Right from the dictionary: Experience
5. Philosophy. the totality of the cognitions given by
perception; all that is perceived, understood, and
remembered.
http://dictionary.reference.com/browse/experience
Why is this a problem? Why don't you accept experience as reality?
I DO accept experience as existential reality. But that's not the point.
To say "experience is reality" doesn't tell us anything about
experience or reality. It's like Pirsig's aphorism "some things are
better than others", which doesn't tell us what morality is.
Your on-line "dictionary" is far too broad to be definitive.

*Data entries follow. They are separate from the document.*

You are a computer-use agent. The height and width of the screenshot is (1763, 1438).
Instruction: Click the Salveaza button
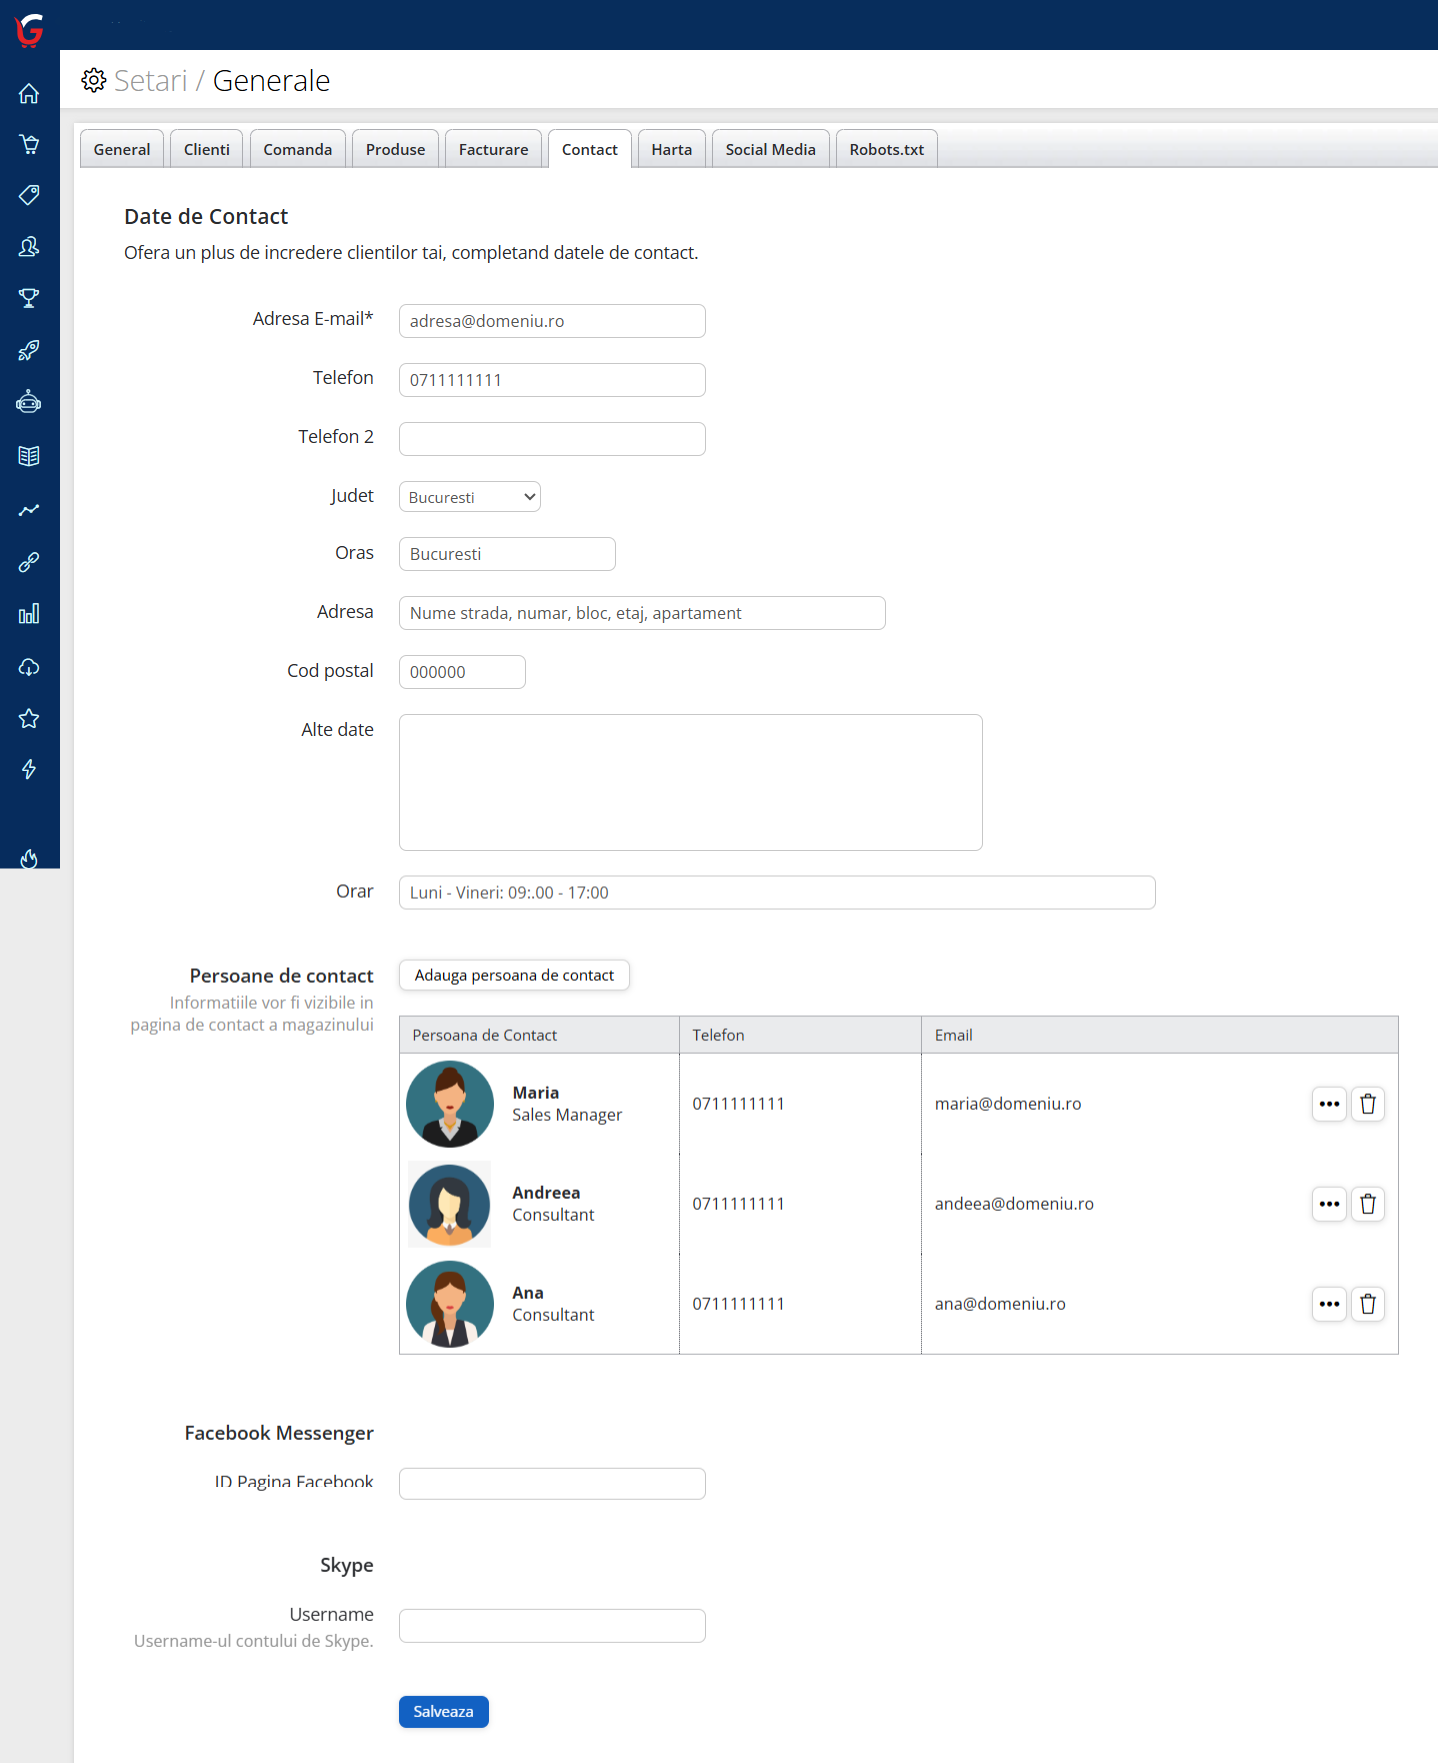tap(443, 1711)
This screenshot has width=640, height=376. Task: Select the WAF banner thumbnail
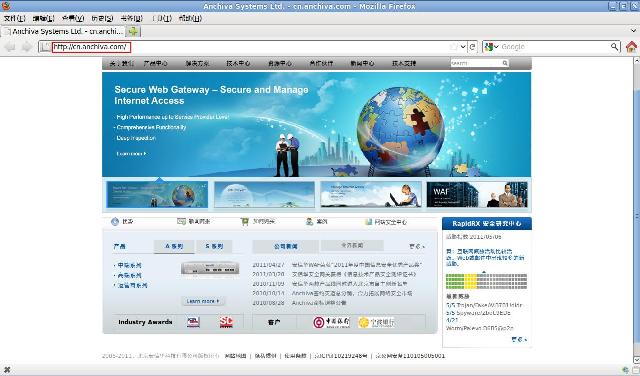tap(477, 195)
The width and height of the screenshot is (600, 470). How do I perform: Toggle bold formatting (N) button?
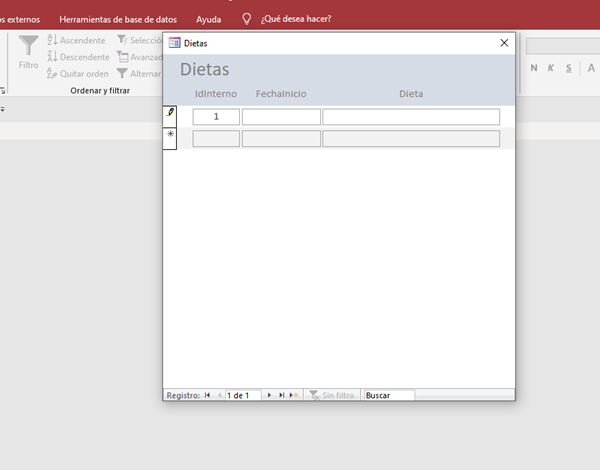(x=535, y=68)
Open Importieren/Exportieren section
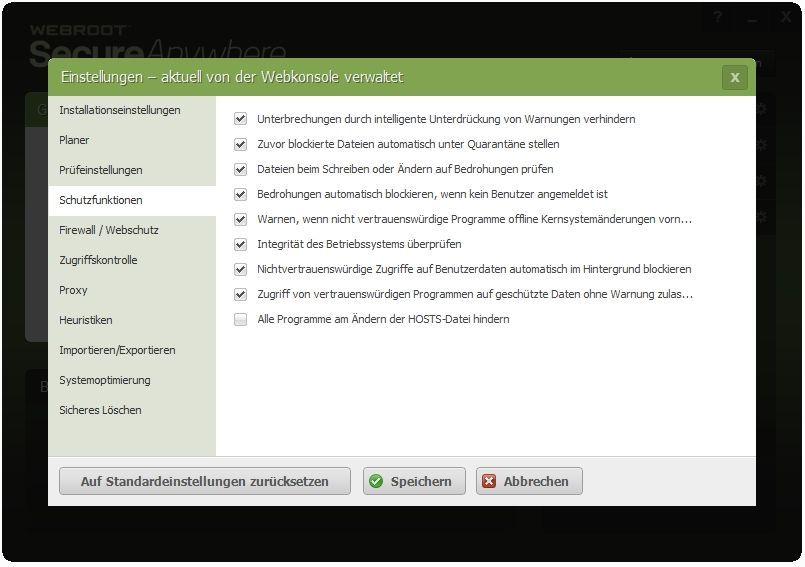 click(117, 350)
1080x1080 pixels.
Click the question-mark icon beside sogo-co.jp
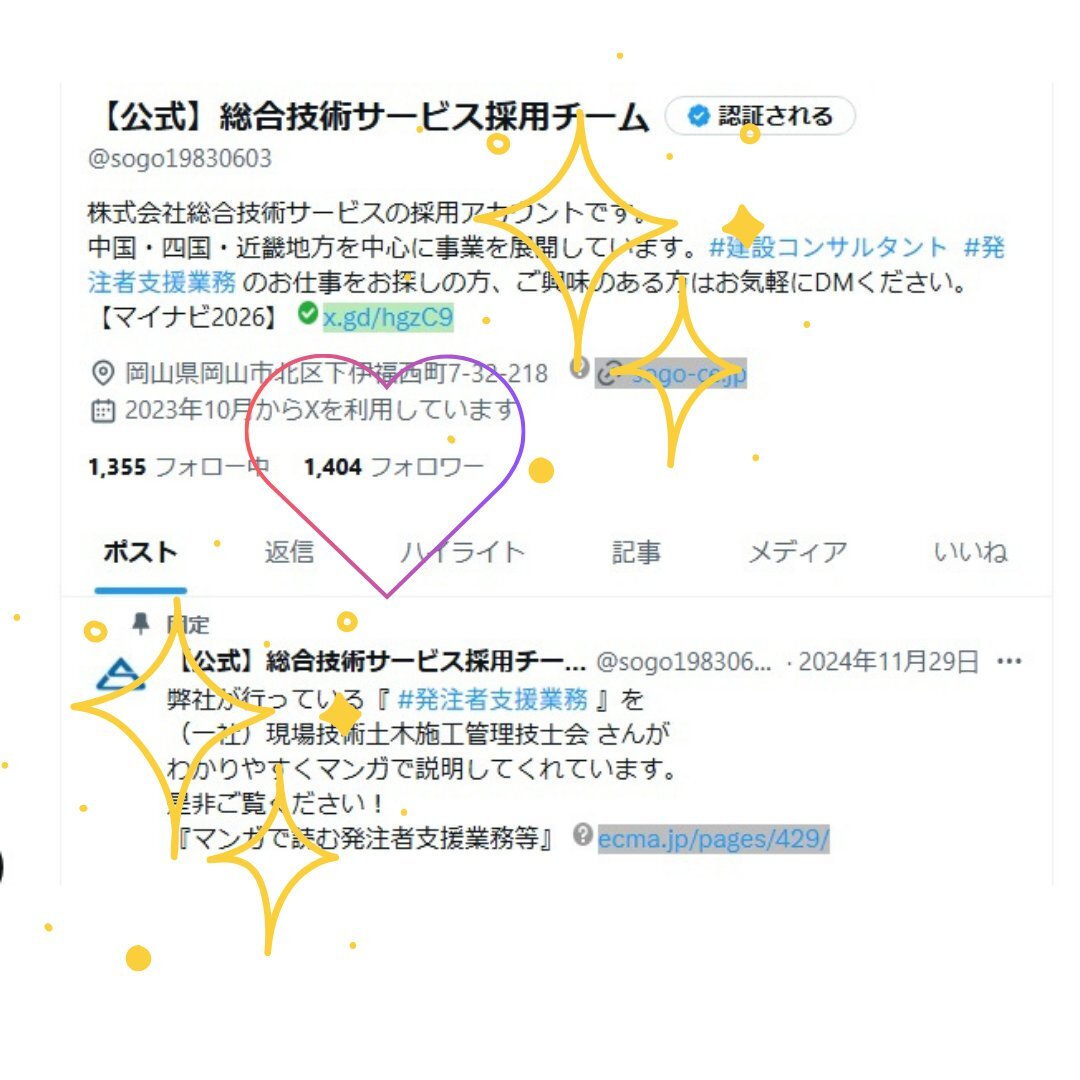(579, 368)
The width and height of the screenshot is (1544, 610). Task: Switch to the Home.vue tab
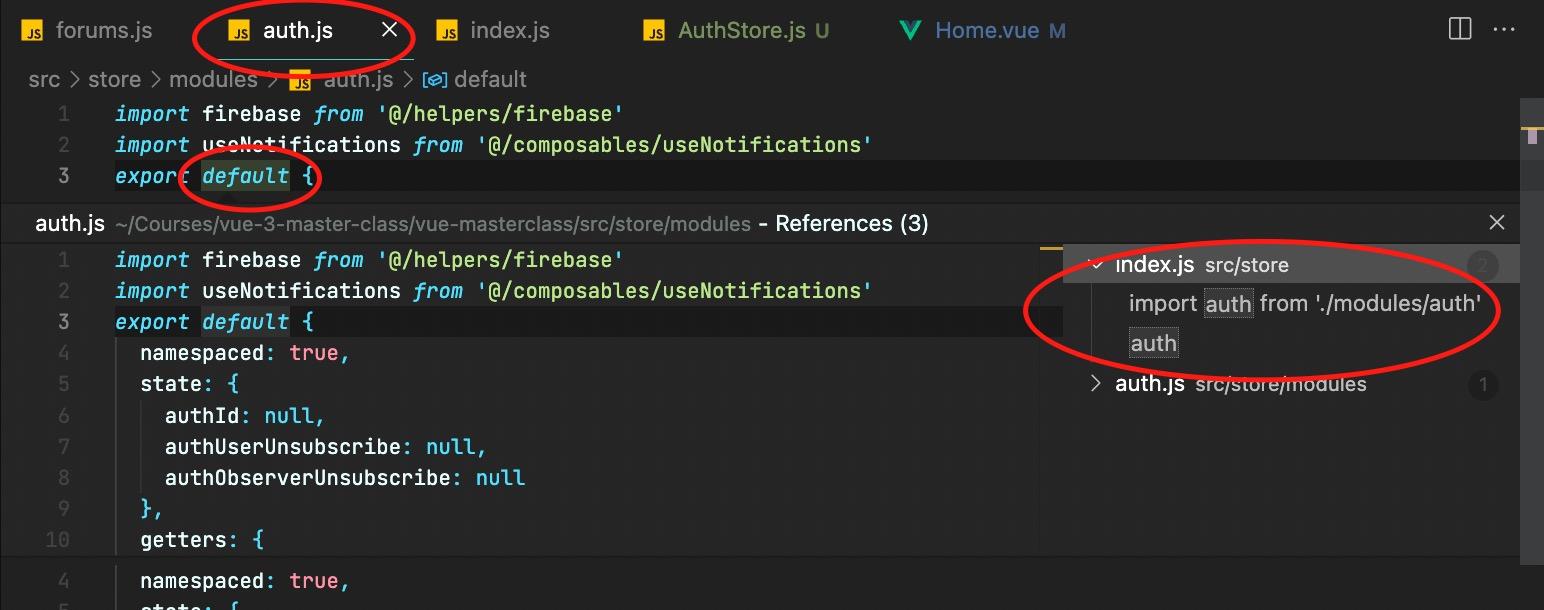coord(986,30)
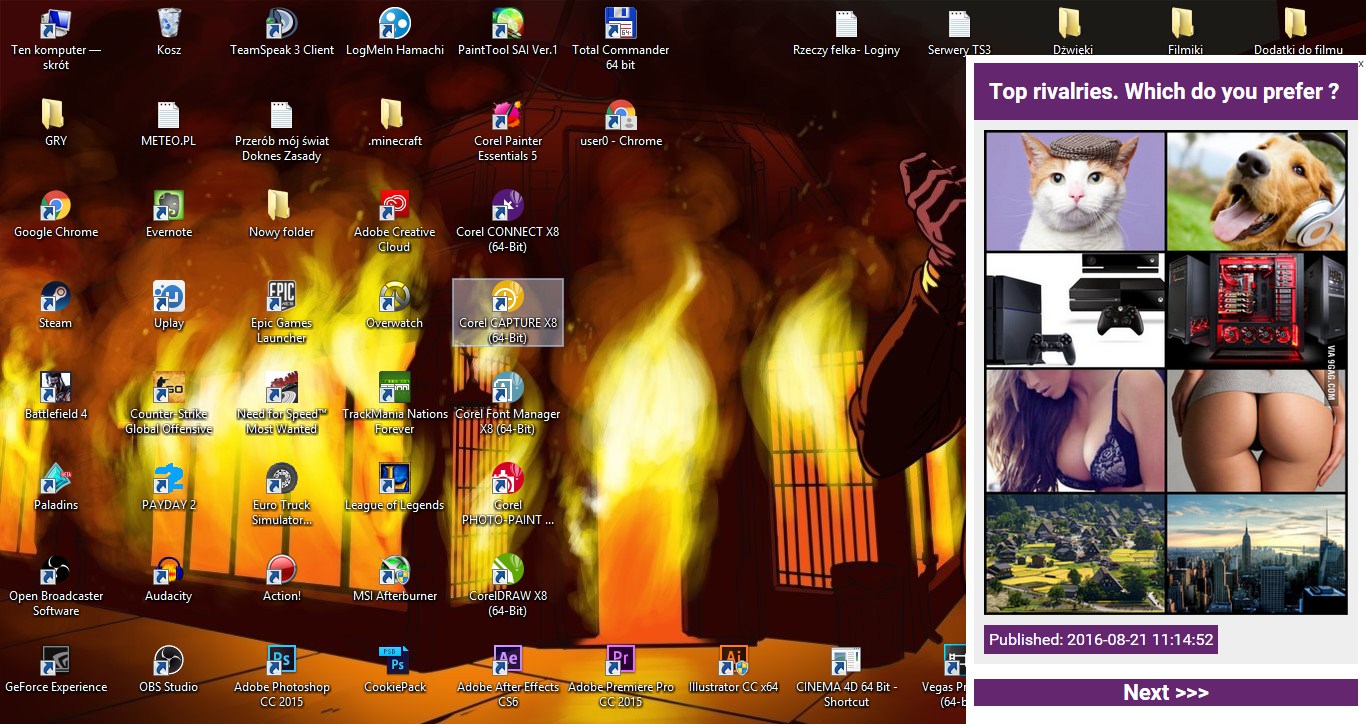Click the Adobe Photoshop CC 2015 icon
Viewport: 1366px width, 724px height.
point(282,662)
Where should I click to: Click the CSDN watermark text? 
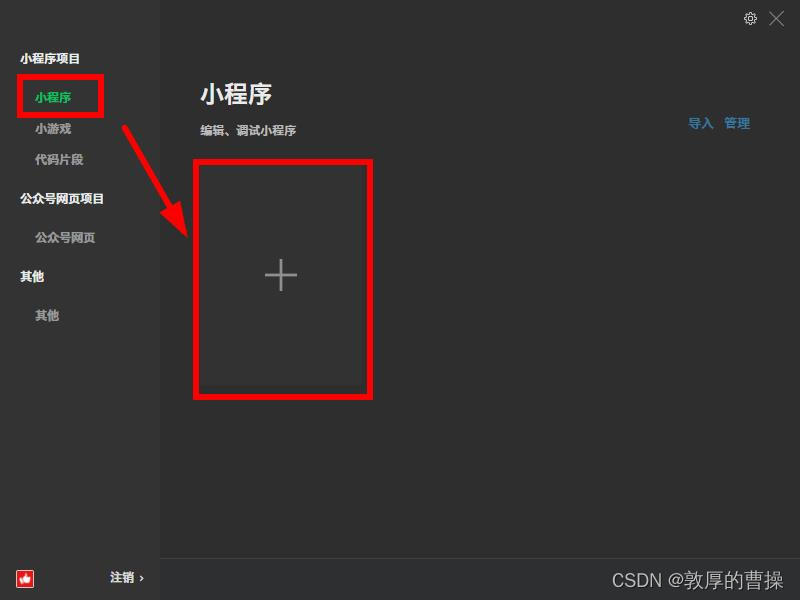(697, 580)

No.
2 comes closer to defining what we're discussing: " the process ...
of personally observing, encountering, or undergoing
something". Unfortunately, it's tied to "business experience" and
raises questions as to whether the act of looking through a
microscope is "observing" or participating in an economic recession
is "undergoing something", thus qualifying as "personal experience".
Such lack of specificity makes our concept of experience fuzzy at
best and subject to spurious interpretations. For example, is the
reality of experience illusionary? Is experience the only
reality? And who's experience are we talking about -- mine, yours,
or "the totality of ...all that is perceived and remembered? How
does experience differ from intellectual knowledge, or the
accumulation of knowledge throughout all of human experience? (A
library is full of such knowledge, but it isn't experience.) Don't
you see the ambiguity here, and how it leads to models of reality
constructed from loose assertions that have different meanings for
different people? That's an exercise in folly, not philosophy.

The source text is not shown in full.